Iran’s worsening drought has pushed water supplies in several provinces to critical levels, with officials in Tehran, Mashhad and Kerman warning that some reservoirs are close to the point where routine distribution may no longer be possible.
Tehran’s main dams have fallen to volumes that must be preserved for safety and contingency, said Rama Habibi, deputy head of the city’s regional water authority, on Saturday.
“I cannot say Tehran’s dams have reached dead storage, but they are almost at a level below which the remaining volume is considered strategic and must stay in place,” Habibi said.
While none of the capital’s dams has been taken offline, he said some have dropped so low that water can no longer be pumped out efficiently.

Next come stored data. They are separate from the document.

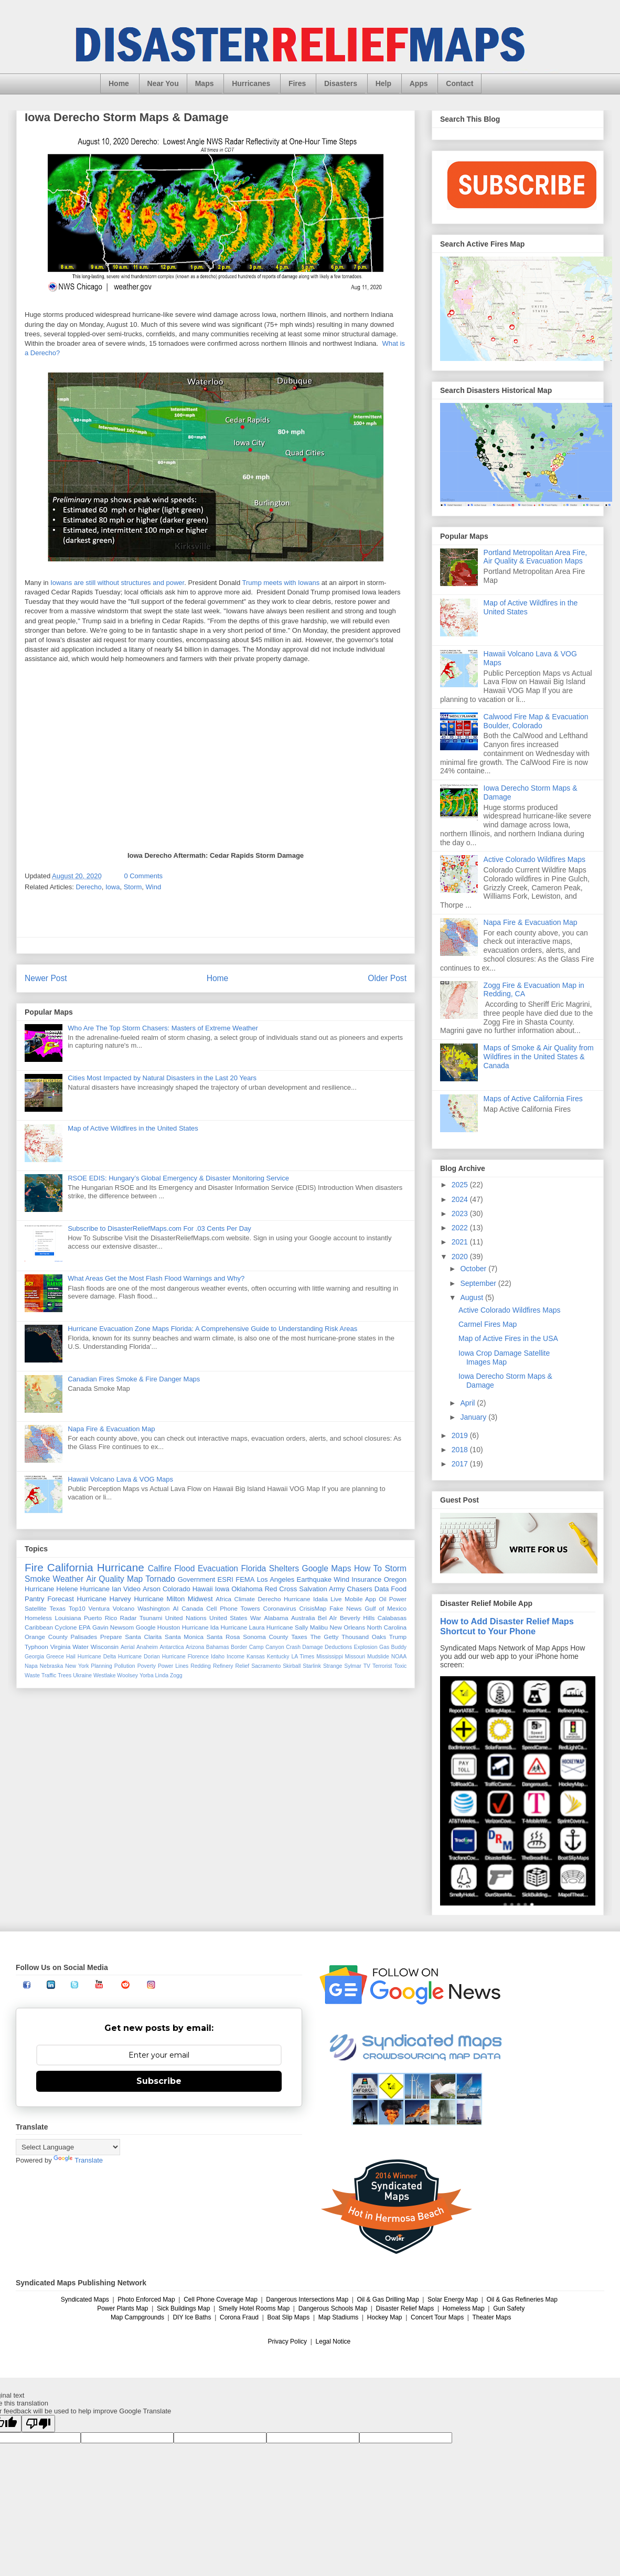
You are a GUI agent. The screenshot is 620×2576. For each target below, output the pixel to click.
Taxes (299, 1636)
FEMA (245, 1579)
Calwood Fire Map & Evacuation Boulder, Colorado (536, 721)
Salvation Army (322, 1589)
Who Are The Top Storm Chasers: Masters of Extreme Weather (163, 1028)
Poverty (146, 1666)
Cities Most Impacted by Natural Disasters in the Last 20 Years (162, 1078)
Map (135, 1578)
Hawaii (203, 1589)
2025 (461, 1184)
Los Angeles (276, 1579)
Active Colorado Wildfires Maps (535, 859)
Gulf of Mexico (386, 1608)
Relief (243, 1666)
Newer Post (46, 978)
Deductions (338, 1647)
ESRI (225, 1579)
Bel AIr (327, 1617)
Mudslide (378, 1656)
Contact (459, 83)
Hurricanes (251, 83)
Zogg (176, 1675)
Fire (34, 1567)
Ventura (99, 1608)
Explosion (366, 1647)
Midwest (200, 1599)
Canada (192, 1608)
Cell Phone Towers (233, 1608)
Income (235, 1656)
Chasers (359, 1589)
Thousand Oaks (363, 1636)
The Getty (324, 1636)
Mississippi (329, 1656)
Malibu (319, 1627)
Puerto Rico (100, 1617)
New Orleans (348, 1627)
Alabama (276, 1617)
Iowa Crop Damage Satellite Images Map (504, 1357)
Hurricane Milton (159, 1599)
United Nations (186, 1617)
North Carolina (387, 1627)
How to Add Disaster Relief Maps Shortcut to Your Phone (507, 1626)
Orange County (46, 1636)
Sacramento (266, 1666)
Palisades (84, 1636)
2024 (461, 1199)
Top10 (77, 1608)
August (472, 1297)
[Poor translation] (38, 2423)
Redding (200, 1666)
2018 (461, 1449)
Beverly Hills (357, 1617)
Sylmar (352, 1666)
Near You (163, 83)
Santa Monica (184, 1636)
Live (335, 1598)
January (474, 1417)
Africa (223, 1598)
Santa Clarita (143, 1636)
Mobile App (360, 1598)
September (479, 1283)
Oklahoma (246, 1589)
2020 (461, 1256)
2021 (461, 1242)
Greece (55, 1656)
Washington (153, 1608)
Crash (293, 1647)
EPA (85, 1627)
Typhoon (36, 1646)
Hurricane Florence (185, 1656)
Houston (168, 1627)
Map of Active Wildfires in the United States (133, 1128)
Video (132, 1589)
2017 (461, 1464)
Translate (78, 2160)
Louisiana (68, 1617)
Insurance (366, 1579)
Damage (312, 1647)
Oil (382, 1598)
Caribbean (39, 1627)
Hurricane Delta (97, 1656)
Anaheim (147, 1647)
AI (175, 1608)
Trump (398, 1636)
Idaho (218, 1656)
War (255, 1617)
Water (80, 1646)
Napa (31, 1666)
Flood (184, 1568)
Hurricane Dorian (139, 1656)
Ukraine (82, 1675)
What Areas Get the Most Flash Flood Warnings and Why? (156, 1278)
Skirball (292, 1666)
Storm (133, 887)
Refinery (223, 1666)
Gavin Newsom (113, 1627)
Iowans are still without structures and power (117, 583)
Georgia (34, 1656)
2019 (461, 1435)
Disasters (340, 83)
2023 (461, 1213)
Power (398, 1598)
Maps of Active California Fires (533, 1098)
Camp (256, 1647)
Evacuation (218, 1568)
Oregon (395, 1579)
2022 (461, 1227)
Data (382, 1589)
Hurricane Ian (100, 1589)
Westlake (104, 1675)
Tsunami (151, 1617)
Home (119, 83)
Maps (204, 83)
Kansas (256, 1656)
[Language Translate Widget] (68, 2147)
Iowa (112, 887)
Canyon (274, 1647)
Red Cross (280, 1589)
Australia (303, 1617)
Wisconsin (105, 1646)
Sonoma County (265, 1636)
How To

Tehran is now in its sixth straight year of drought. Official data show the capital’s Latian dam at its lowest point in six decades, while the Karaj dam holds less than one-tenth of its capacity. As a result, about 70 percent of Tehran’s water is now pumped from underground sources that are under severe strain and at risk of subsidence.
Pressure management and looming restrictions
Pressure management remains one of the ministry’s key tools to delay wider shortages, said Isa Bozorgzadeh, spokesman for Iran’s water sector. Pressure reductions, he added, are imposed from midnight until early morning when consumption is lower, with milder reductions continuing during the day.
A dam near Tehran
Bozorgzadeh warned that if households fail to meet the ministry’s request for a 10-percent cut in use, pressure limits may be expanded to other hours.
Nationwide drought deepens
Only 3.5 millimeters of rainfall were recorded nationwide over the past 50 days, amounting to just 18 percent of normal levels, Mohammad Javanbakht, head of Iran’s water resources management company said.
20 provinces, according to him, saw no rainfall at all and last year marked Iran’s fifth consecutive dry year. “Tehran and Bandar Abbas experienced the lowest water levels in their operational history last year,” Javanbakht said.
Rainfall, he noted, has fallen roughly 40 percent below long-term averages, leaving the country’s dams with their lowest combined storage in more than a decade.
Mashhad and Kerman reach breaking point
The religious city of Mashhad has entered full rationing, Nasrollah Pejmanfar, a lawmaker, said on Friday.
Residents in southeastern Iran queue for scarce water
The city’s Dousti dam, he added, “has no water left to transfer, and the reservoirs supplying Mashhad have reached zero,” attributing the crisis to inadequate watershed management.
In Kerman, south of Iran, field accounts describe collapsing aquifers, abandoned orchards and shrinking wildlife habitats. Local pumping systems are deteriorating, while flood irrigation and unsuited crop patterns continue to drain groundwater.
Water specialists warn that unchecked extraction, losses in distribution networks, rapid urban expansion and limited adoption of modern conservation technologies could make reliable supply unattainable for 30 to 50 percent of Tehran’s population within five to ten years.
They caution that without effective winter precipitation, Iran may face broader rationing and possible localized evacuations in the months ahead.